[Begin]

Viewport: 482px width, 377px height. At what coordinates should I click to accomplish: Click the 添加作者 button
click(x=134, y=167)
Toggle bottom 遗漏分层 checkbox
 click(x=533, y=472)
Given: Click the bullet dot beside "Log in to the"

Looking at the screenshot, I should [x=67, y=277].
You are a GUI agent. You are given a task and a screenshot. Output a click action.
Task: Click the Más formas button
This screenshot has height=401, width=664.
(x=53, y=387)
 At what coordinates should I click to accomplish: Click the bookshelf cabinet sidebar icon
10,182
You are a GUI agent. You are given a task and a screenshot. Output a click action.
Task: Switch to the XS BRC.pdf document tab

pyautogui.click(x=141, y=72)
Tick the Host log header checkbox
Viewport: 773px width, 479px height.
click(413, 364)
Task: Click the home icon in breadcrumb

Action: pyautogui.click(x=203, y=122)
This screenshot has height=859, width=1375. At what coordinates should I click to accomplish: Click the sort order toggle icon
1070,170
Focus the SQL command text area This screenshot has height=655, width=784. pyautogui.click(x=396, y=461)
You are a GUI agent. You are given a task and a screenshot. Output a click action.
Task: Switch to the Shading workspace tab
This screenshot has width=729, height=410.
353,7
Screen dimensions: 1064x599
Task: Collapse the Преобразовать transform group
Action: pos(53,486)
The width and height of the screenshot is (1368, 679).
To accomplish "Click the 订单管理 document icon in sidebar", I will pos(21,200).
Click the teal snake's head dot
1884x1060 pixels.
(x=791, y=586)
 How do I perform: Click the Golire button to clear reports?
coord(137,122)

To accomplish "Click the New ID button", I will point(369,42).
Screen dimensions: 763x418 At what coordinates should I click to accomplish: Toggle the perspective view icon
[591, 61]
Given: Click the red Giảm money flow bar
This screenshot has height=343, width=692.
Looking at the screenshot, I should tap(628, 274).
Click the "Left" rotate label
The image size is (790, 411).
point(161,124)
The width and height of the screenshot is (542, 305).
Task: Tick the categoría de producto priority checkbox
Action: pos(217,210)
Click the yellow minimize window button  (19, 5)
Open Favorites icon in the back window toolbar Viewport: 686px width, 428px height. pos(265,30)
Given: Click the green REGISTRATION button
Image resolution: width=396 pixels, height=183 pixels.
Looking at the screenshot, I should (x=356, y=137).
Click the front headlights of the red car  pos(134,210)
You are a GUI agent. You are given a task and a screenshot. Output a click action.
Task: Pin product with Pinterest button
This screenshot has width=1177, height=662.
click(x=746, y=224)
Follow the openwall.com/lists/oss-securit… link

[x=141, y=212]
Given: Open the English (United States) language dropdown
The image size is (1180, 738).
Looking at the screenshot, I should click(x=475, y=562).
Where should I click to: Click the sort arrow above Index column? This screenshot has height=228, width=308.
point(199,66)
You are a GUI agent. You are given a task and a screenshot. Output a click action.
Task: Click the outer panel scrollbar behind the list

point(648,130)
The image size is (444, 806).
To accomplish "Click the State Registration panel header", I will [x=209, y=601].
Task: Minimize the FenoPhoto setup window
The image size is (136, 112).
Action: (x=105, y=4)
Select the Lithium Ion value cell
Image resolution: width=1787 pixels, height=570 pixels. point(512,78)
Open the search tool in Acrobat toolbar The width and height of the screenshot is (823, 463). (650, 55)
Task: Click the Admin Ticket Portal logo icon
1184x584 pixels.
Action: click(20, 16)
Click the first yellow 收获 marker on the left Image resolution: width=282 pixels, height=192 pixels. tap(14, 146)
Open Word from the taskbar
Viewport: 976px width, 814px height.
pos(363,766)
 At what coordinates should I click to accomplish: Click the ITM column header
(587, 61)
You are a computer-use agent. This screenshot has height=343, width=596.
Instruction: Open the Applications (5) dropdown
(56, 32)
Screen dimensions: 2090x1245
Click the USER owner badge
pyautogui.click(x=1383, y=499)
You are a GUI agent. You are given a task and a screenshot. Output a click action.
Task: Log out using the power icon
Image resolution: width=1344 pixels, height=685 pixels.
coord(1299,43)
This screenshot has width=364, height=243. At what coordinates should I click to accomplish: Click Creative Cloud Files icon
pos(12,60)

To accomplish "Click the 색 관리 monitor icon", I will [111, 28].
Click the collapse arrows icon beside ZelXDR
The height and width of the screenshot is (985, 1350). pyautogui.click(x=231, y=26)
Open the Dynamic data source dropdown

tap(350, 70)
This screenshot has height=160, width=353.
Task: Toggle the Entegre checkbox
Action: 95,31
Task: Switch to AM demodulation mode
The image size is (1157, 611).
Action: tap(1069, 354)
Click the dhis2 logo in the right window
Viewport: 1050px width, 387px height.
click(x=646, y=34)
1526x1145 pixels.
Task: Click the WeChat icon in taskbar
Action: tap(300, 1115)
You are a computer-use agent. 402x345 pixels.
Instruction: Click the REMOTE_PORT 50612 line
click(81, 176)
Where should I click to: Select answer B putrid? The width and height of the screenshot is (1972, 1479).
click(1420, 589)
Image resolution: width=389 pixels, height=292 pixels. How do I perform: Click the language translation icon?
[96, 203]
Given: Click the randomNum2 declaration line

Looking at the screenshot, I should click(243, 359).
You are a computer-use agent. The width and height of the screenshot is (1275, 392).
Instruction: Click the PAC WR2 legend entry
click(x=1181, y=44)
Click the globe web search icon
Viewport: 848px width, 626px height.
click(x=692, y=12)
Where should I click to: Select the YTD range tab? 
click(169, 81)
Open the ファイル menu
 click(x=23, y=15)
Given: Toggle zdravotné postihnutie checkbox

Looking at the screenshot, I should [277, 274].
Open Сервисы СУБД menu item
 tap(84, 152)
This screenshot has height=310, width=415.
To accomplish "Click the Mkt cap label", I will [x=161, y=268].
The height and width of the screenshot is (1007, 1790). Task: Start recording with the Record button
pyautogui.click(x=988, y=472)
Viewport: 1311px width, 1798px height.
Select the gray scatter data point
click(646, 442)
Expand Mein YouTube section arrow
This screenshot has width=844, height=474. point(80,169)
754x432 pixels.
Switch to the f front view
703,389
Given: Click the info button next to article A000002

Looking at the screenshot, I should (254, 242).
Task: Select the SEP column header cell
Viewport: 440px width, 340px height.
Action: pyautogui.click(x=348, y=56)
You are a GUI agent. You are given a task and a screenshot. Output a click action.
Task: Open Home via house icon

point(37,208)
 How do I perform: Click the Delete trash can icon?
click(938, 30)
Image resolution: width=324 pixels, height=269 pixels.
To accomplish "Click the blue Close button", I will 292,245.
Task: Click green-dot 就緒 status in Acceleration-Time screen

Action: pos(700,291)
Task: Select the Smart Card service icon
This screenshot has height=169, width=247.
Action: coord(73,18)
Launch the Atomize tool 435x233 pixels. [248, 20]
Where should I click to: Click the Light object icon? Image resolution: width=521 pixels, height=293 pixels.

[End]

What needs to be done
Convert all the rows above into a Markdown table with two columns, "No." and "Line." Number each line and leave out the blank ones.

Result for this task
| No. | Line |
|---|---|
| 1 | Viewport: 482px width, 377px height. At what coordinates should I click to accomplish: Click the 添加作者 button |
| 2 | click(x=134, y=167) |
| 3 | Toggle bottom 遗漏分层 checkbox |
| 4 |  click(x=533, y=472) |
| 5 | Given: Click the bullet dot beside "Log in to the" |
| 6 | Looking at the screenshot, I should [x=67, y=277]. |
| 7 | You are a GUI agent. You are given a task and a screenshot. Output a click action. |
| 8 | Task: Click the Más formas button |
| 9 | This screenshot has height=401, width=664. |
| 10 | (x=53, y=387) |
| 11 |  At what coordinates should I click to accomplish: Click the bookshelf cabinet sidebar icon |
| 12 | 10,182 |
| 13 | You are a GUI agent. You are given a task and a screenshot. Output a click action. |
| 14 | Task: Switch to the XS BRC.pdf document tab |
| 15 | pyautogui.click(x=141, y=72) |
| 16 | Tick the Host log header checkbox |
| 17 | Viewport: 773px width, 479px height. |
| 18 | click(413, 364) |
| 19 | Task: Click the home icon in breadcrumb |
| 20 | Action: pyautogui.click(x=203, y=122) |
| 21 | This screenshot has height=859, width=1375. At what coordinates should I click to accomplish: Click the sort order toggle icon |
| 22 | 1070,170 |
| 23 | Focus the SQL command text area This screenshot has height=655, width=784. pyautogui.click(x=396, y=461) |
| 24 | You are a GUI agent. You are given a task and a screenshot. Output a click action. |
| 25 | Task: Switch to the Shading workspace tab |
| 26 | This screenshot has width=729, height=410. |
| 27 | 353,7 |
| 28 | Screen dimensions: 1064x599 |
| 29 | Task: Collapse the Преобразовать transform group |
| 30 | Action: pos(53,486) |
| 31 | The width and height of the screenshot is (1368, 679). |
| 32 | To accomplish "Click the 订单管理 document icon in sidebar", I will pos(21,200). |
| 33 | Click the teal snake's head dot |
| 34 | 1884x1060 pixels. |
| 35 | (x=791, y=586) |
| 36 |  How do I perform: Click the Golire button to clear reports? |
| 37 | coord(137,122) |
| 38 | To accomplish "Click the New ID button", I will point(369,42). |
| 39 | Screen dimensions: 763x418 At what coordinates should I click to accomplish: Toggle the perspective view icon |
| 40 | [591, 61] |
| 41 | Given: Click the red Giảm money flow bar |
| 42 | This screenshot has height=343, width=692. |
| 43 | Looking at the screenshot, I should tap(628, 274). |
| 44 | Click the "Left" rotate label |
| 45 | The image size is (790, 411). |
| 46 | point(161,124) |
| 47 | The width and height of the screenshot is (542, 305). |
| 48 | Task: Tick the categoría de producto priority checkbox |
| 49 | Action: pos(217,210) |
| 50 | Click the yellow minimize window button  (19, 5) |
| 51 | Open Favorites icon in the back window toolbar Viewport: 686px width, 428px height. pos(265,30) |
| 52 | Given: Click the green REGISTRATION button |
| 53 | Image resolution: width=396 pixels, height=183 pixels. |
| 54 | Looking at the screenshot, I should (x=356, y=137). |
| 55 | Click the front headlights of the red car  pos(134,210) |
| 56 | You are a GUI agent. You are given a task and a screenshot. Output a click action. |
| 57 | Task: Pin product with Pinterest button |
| 58 | This screenshot has width=1177, height=662. |
| 59 | click(x=746, y=224) |
| 60 | Follow the openwall.com/lists/oss-securit… link |
| 61 | [x=141, y=212] |
| 62 | Given: Open the English (United States) language dropdown |
| 63 | The image size is (1180, 738). |
| 64 | Looking at the screenshot, I should click(x=475, y=562). |
| 65 | Where should I click to: Click the sort arrow above Index column? This screenshot has height=228, width=308. |
| 66 | point(199,66) |
| 67 | You are a GUI agent. You are given a task and a screenshot. Output a click action. |
| 68 | Task: Click the outer panel scrollbar behind the list |
| 69 | point(648,130) |
| 70 | The image size is (444, 806). |
| 71 | To accomplish "Click the State Registration panel header", I will [x=209, y=601]. |
| 72 | Task: Minimize the FenoPhoto setup window |
| 73 | The image size is (136, 112). |
| 74 | Action: (x=105, y=4) |
| 75 | Select the Lithium Ion value cell |
| 76 | Image resolution: width=1787 pixels, height=570 pixels. point(512,78) |
| 77 | Open the search tool in Acrobat toolbar The width and height of the screenshot is (823, 463). (650, 55) |
| 78 | Task: Click the Admin Ticket Portal logo icon |
| 79 | 1184x584 pixels. |
| 80 | Action: click(20, 16) |
| 81 | Click the first yellow 收获 marker on the left Image resolution: width=282 pixels, height=192 pixels. tap(14, 146) |
| 82 | Open Word from the taskbar |
| 83 | Viewport: 976px width, 814px height. |
| 84 | pos(363,766) |
| 85 |  At what coordinates should I click to accomplish: Click the ITM column header |
| 86 | (587, 61) |
| 87 | You are a computer-use agent. This screenshot has height=343, width=596. |
| 88 | Instruction: Open the Applications (5) dropdown |
| 89 | (56, 32) |
| 90 | Screen dimensions: 2090x1245 |
| 91 | Click the USER owner badge |
| 92 | pyautogui.click(x=1383, y=499) |
| 93 | You are a GUI agent. You are given a task and a screenshot. Output a click action. |
| 94 | Task: Log out using the power icon |
| 95 | Image resolution: width=1344 pixels, height=685 pixels. |
| 96 | coord(1299,43) |
| 97 | This screenshot has width=364, height=243. At what coordinates should I click to accomplish: Click Creative Cloud Files icon |
| 98 | pos(12,60) |
| 99 | To accomplish "Click the 색 관리 monitor icon", I will [111, 28]. |
| 100 | Click the collapse arrows icon beside ZelXDR |
| 101 | The height and width of the screenshot is (985, 1350). pyautogui.click(x=231, y=26) |
| 102 | Open the Dynamic data source dropdown |
| 103 | tap(350, 70) |
| 104 | This screenshot has height=160, width=353. |
| 105 | Task: Toggle the Entegre checkbox |
| 106 | Action: 95,31 |
| 107 | Task: Switch to AM demodulation mode |
| 108 | The image size is (1157, 611). |
| 109 | Action: tap(1069, 354) |
| 110 | Click the dhis2 logo in the right window |
| 111 | Viewport: 1050px width, 387px height. |
| 112 | click(x=646, y=34) |
| 113 | 1526x1145 pixels. |
| 114 | Task: Click the WeChat icon in taskbar |
| 115 | Action: tap(300, 1115) |
| 116 | You are a computer-use agent. 402x345 pixels. |
| 117 | Instruction: Click the REMOTE_PORT 50612 line |
| 118 | click(81, 176) |
| 119 | Where should I click to: Select answer B putrid? The width and height of the screenshot is (1972, 1479). |
| 120 | click(1420, 589) |
| 121 | Image resolution: width=389 pixels, height=292 pixels. How do I perform: Click the language translation icon? |
| 122 | [96, 203] |
| 123 | Given: Click the randomNum2 declaration line |
| 124 | Looking at the screenshot, I should click(243, 359). |
| 125 | You are a computer-use agent. The width and height of the screenshot is (1275, 392). |
| 126 | Instruction: Click the PAC WR2 legend entry |
| 127 | click(x=1181, y=44) |
| 128 | Click the globe web search icon |
| 129 | Viewport: 848px width, 626px height. |
| 130 | click(x=692, y=12) |
| 131 | Where should I click to: Select the YTD range tab?  |
| 132 | click(169, 81) |
| 133 | Open the ファイル menu |
| 134 |  click(x=23, y=15) |
| 135 | Given: Toggle zdravotné postihnutie checkbox |
| 136 | Looking at the screenshot, I should [277, 274]. |
| 137 | Open Сервисы СУБД menu item |
| 138 |  tap(84, 152) |
| 139 | This screenshot has height=310, width=415. |
| 140 | To accomplish "Click the Mkt cap label", I will [x=161, y=268]. |
| 141 | The height and width of the screenshot is (1007, 1790). Task: Start recording with the Record button |
| 142 | pyautogui.click(x=988, y=472) |
| 143 | Viewport: 1311px width, 1798px height. |
| 144 | Select the gray scatter data point |
| 145 | click(646, 442) |
| 146 | Expand Mein YouTube section arrow |
| 147 | This screenshot has width=844, height=474. point(80,169) |
| 148 | 754x432 pixels. |
| 149 | Switch to the f front view |
| 150 | 703,389 |
| 151 | Given: Click the info button next to article A000002 |
| 152 | Looking at the screenshot, I should (254, 242). |
| 153 | Task: Select the SEP column header cell |
| 154 | Viewport: 440px width, 340px height. |
| 155 | Action: pyautogui.click(x=348, y=56) |
| 156 | You are a GUI agent. You are given a task and a screenshot. Output a click action. |
| 157 | Task: Open Home via house icon |
| 158 | point(37,208) |
| 159 |  How do I perform: Click the Delete trash can icon? |
| 160 | click(938, 30) |
| 161 | Image resolution: width=324 pixels, height=269 pixels. |
| 162 | To accomplish "Click the blue Close button", I will 292,245. |
| 163 | Task: Click green-dot 就緒 status in Acceleration-Time screen |
| 164 | Action: pos(700,291) |
| 165 | Task: Select the Smart Card service icon |
| 166 | This screenshot has height=169, width=247. |
| 167 | Action: coord(73,18) |
| 168 | Launch the Atomize tool 435x233 pixels. [248, 20] |
| 169 | Where should I click to: Click the Light object icon? Image resolution: width=521 pixels, height=293 pixels. |